Segment Start: Given entries

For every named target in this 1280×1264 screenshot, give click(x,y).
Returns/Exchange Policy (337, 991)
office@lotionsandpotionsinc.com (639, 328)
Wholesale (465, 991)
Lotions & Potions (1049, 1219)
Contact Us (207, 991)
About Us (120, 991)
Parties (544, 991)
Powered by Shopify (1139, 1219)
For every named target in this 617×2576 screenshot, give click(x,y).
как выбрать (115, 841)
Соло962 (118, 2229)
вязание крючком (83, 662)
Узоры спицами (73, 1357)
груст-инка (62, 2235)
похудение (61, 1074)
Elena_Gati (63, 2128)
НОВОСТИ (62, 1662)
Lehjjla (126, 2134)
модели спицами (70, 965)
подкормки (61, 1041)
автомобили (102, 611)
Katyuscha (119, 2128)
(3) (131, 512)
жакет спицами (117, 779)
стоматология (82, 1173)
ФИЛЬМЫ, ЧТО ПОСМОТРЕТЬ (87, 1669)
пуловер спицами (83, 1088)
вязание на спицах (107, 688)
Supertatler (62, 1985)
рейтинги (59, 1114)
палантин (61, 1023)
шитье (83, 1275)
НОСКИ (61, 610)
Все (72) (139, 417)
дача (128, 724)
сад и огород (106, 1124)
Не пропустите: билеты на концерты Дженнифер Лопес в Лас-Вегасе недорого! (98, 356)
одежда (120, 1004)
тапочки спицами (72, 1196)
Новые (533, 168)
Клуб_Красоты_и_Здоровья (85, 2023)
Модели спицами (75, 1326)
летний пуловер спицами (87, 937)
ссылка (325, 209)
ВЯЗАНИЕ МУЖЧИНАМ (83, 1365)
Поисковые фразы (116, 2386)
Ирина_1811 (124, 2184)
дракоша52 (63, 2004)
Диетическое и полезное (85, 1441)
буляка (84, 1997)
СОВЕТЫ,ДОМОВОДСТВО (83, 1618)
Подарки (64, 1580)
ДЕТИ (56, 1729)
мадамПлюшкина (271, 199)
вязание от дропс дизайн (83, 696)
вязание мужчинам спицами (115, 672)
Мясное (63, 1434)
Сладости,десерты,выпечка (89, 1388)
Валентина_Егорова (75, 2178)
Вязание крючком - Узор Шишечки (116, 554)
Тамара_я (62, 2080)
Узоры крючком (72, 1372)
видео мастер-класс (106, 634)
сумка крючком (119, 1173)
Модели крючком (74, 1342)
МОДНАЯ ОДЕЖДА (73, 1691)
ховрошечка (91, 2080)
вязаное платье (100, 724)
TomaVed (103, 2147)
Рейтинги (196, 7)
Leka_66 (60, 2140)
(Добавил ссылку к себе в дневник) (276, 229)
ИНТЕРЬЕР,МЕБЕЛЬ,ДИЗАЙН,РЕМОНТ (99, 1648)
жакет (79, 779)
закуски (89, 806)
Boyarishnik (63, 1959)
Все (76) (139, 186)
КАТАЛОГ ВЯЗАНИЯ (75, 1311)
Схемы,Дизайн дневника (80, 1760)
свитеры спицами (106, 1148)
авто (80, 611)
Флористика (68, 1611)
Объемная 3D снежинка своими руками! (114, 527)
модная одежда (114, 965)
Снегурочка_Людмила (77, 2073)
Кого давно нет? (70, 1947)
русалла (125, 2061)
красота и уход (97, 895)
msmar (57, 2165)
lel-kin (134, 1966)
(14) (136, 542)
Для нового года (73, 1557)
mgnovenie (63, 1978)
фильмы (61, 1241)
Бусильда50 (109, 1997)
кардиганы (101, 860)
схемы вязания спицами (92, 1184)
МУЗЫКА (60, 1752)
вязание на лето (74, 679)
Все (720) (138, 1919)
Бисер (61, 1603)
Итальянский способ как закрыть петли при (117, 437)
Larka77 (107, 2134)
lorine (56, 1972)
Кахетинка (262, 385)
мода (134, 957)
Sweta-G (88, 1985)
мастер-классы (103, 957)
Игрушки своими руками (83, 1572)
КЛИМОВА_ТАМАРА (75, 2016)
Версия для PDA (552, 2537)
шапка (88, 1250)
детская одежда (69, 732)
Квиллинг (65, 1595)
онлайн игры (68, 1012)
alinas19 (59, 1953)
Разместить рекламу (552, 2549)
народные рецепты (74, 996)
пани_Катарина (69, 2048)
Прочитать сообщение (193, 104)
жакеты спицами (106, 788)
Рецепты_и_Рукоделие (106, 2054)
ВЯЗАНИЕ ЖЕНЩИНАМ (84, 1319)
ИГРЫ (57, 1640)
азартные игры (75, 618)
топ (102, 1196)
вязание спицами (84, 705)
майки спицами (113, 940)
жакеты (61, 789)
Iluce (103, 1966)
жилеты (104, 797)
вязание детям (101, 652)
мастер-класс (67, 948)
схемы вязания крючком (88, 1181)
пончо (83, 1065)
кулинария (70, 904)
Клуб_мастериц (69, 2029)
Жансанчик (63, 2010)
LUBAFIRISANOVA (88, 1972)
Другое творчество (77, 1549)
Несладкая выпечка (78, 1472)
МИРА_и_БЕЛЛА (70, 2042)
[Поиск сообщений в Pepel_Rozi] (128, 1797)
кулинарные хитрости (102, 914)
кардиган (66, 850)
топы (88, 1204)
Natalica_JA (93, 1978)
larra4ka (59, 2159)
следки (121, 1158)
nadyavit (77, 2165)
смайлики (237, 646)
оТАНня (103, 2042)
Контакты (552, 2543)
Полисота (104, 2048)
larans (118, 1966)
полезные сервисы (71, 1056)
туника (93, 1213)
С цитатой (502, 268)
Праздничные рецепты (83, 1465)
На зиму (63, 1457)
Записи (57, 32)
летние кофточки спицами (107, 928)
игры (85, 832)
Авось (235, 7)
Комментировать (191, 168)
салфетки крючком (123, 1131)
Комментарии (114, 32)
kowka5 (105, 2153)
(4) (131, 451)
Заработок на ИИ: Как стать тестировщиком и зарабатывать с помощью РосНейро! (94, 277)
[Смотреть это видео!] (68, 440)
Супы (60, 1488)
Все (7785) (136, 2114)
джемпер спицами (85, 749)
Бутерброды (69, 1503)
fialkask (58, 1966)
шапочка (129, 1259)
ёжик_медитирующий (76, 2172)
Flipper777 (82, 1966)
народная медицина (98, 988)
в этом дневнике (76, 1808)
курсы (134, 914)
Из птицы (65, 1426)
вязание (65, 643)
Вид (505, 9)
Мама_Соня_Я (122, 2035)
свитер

Segment End: Given entries

What needs to be done |
Faithfully write out the entire listing, line by line.

Solution |
For every named target in this 1280×1264 screenshot, give click(x,y).
Returns/Exchange Policy (337, 991)
office@lotionsandpotionsinc.com (639, 328)
Wholesale (465, 991)
Lotions & Potions (1049, 1219)
Contact Us (207, 991)
About Us (120, 991)
Parties (544, 991)
Powered by Shopify (1139, 1219)
For every named target in this 617×2576 screenshot, give click(x,y).
как выбрать (115, 841)
Соло962 (118, 2229)
вязание крючком (83, 662)
Узоры спицами (73, 1357)
груст-инка (62, 2235)
похудение (61, 1074)
Elena_Gati (63, 2128)
НОВОСТИ (62, 1662)
Lehjjla (126, 2134)
модели спицами (70, 965)
подкормки (61, 1041)
автомобили (102, 611)
Katyuscha (119, 2128)
(3) (131, 512)
жакет спицами (117, 779)
стоматология (82, 1173)
ФИЛЬМЫ, ЧТО ПОСМОТРЕТЬ (87, 1669)
пуловер спицами (83, 1088)
вязание на спицах (107, 688)
Supertatler (62, 1985)
рейтинги (59, 1114)
палантин (61, 1023)
шитье (83, 1275)
НОСКИ (61, 610)
Все (72) (139, 417)
дача (128, 724)
сад и огород (106, 1124)
Не пропустите: билеты на концерты Дженнифер Лопес в Лас-Вегасе недорого! (98, 356)
одежда (120, 1004)
тапочки спицами (72, 1196)
Новые (533, 168)
Клуб_Красоты_и_Здоровья (85, 2023)
Модели спицами (75, 1326)
летний пуловер спицами (87, 937)
ссылка (325, 209)
ВЯЗАНИЕ МУЖЧИНАМ (83, 1365)
Поисковые фразы (116, 2386)
Ирина_1811 (124, 2184)
дракоша52 (63, 2004)
Диетическое и полезное (85, 1441)
буляка (84, 1997)
СОВЕТЫ,ДОМОВОДСТВО (83, 1618)
Подарки (64, 1580)
ДЕТИ (56, 1729)
мадамПлюшкина (271, 199)
вязание от дропс дизайн (83, 696)
вязание мужчинам спицами (115, 672)
Мясное (63, 1434)
Сладости,десерты,выпечка (89, 1388)
Валентина_Егорова (75, 2178)
Вязание крючком - Узор Шишечки (116, 554)
Тамара_я (62, 2080)
Узоры крючком (72, 1372)
видео мастер-класс (106, 634)
сумка крючком (119, 1173)
Модели крючком (74, 1342)
МОДНАЯ ОДЕЖДА (73, 1691)
ховрошечка (91, 2080)
вязаное платье (100, 724)
TomaVed (103, 2147)
Рейтинги (196, 7)
Leka_66 (60, 2140)
(Добавил ссылку к себе в дневник) (276, 229)
ИНТЕРЬЕР,МЕБЕЛЬ,ДИЗАЙН,РЕМОНТ (99, 1648)
жакет (79, 779)
закуски (89, 806)
Boyarishnik (63, 1959)
Все (76) (139, 186)
КАТАЛОГ ВЯЗАНИЯ (75, 1311)
Схемы,Дизайн дневника (80, 1760)
свитеры спицами (106, 1148)
авто (80, 611)
Флористика (68, 1611)
Объемная 3D снежинка своими руками! (114, 527)
модная одежда (114, 965)
Снегурочка_Людмила (77, 2073)
Кого давно нет? (70, 1947)
русалла (125, 2061)
красота и уход (97, 895)
msmar (57, 2165)
lel-kin (134, 1966)
(14) (136, 542)
Для нового года (73, 1557)
mgnovenie (63, 1978)
фильмы (61, 1241)
Бусильда50 (109, 1997)
кардиганы (101, 860)
схемы вязания спицами (92, 1184)
МУЗЫКА (60, 1752)
вязание на лето (74, 679)
Все (720) (138, 1919)
Бисер (61, 1603)
Итальянский способ как закрыть петли при (117, 437)
Larka77 (107, 2134)
lorine (56, 1972)
Кахетинка (262, 385)
мода (134, 957)
Sweta-G (88, 1985)
мастер-классы (103, 957)
Игрушки своими руками (83, 1572)
КЛИМОВА_ТАМАРА (75, 2016)
Версия для PDA (552, 2537)
шапка (88, 1250)
детская одежда (69, 732)
Квиллинг (65, 1595)
онлайн игры (68, 1012)
alinas19 (59, 1953)
Разместить рекламу (552, 2549)
народные рецепты (74, 996)
пани_Катарина (69, 2048)
Прочитать сообщение (193, 104)
жакеты спицами (106, 788)
Рецепты_и_Рукоделие (106, 2054)
ВЯЗАНИЕ ЖЕНЩИНАМ (84, 1319)
ИГРЫ (57, 1640)
азартные игры (75, 618)
топ (102, 1196)
вязание спицами (84, 705)
майки спицами (113, 940)
жакеты (61, 789)
Iluce (103, 1966)
жилеты (104, 797)
вязание детям (101, 652)
мастер-класс (67, 948)
схемы вязания крючком (88, 1181)
пончо (83, 1065)
кулинария (70, 904)
Клуб_мастериц (69, 2029)
Жансанчик (63, 2010)
LUBAFIRISANOVA (88, 1972)
Другое творчество (77, 1549)
Несладкая выпечка (78, 1472)
МИРА_и_БЕЛЛА (70, 2042)
[Поиск сообщений в Pepel_Rozi] (128, 1797)
кулинарные хитрости (102, 914)
кардиган (66, 850)
топы (88, 1204)
Natalica_JA (93, 1978)
larra4ka (59, 2159)
следки (121, 1158)
nadyavit (77, 2165)
смайлики (237, 646)
оТАНня (103, 2042)
Контакты (552, 2543)
Полисота (104, 2048)
larans (118, 1966)
полезные сервисы (71, 1056)
туника (93, 1213)
С цитатой (502, 268)
Праздничные рецепты (83, 1465)
На зиму (63, 1457)
Записи (57, 32)
летние кофточки спицами (107, 928)
игры (85, 832)
Авось (235, 7)
Комментировать (191, 168)
салфетки крючком (123, 1131)
Комментарии (114, 32)
kowka5 (105, 2153)
(4) (131, 451)
Заработок на ИИ: Как стать тестировщиком и зарабатывать с помощью РосНейро! (94, 277)
[Смотреть это видео!] (68, 440)
Супы (60, 1488)
Все (7785) (136, 2114)
джемпер спицами (85, 749)
Бутерброды (69, 1503)
fialkask (58, 1966)
шапочка (129, 1259)
ёжик_медитирующий (76, 2172)
Flipper777 (82, 1966)
народная медицина (98, 988)
в этом дневнике (76, 1808)
курсы (134, 914)
Из птицы (65, 1426)
вязание (65, 643)
Вид (505, 9)
Мама_Соня_Я (122, 2035)
свитер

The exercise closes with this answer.